All of the data below is to be copied exactly.

[SOURCE MATERIAL — start]

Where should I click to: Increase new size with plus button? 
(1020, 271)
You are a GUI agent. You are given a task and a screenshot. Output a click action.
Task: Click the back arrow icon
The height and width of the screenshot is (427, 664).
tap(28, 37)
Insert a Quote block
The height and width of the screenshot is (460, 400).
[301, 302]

[SOURCE MATERIAL — finish]

» RESULT BELOW
Where should I click to: Increase new size with plus button? 
(1020, 271)
You are a GUI agent. You are given a task and a screenshot. Output a click action.
Task: Click the back arrow icon
The height and width of the screenshot is (427, 664).
tap(28, 37)
Insert a Quote block
The height and width of the screenshot is (460, 400).
[301, 302]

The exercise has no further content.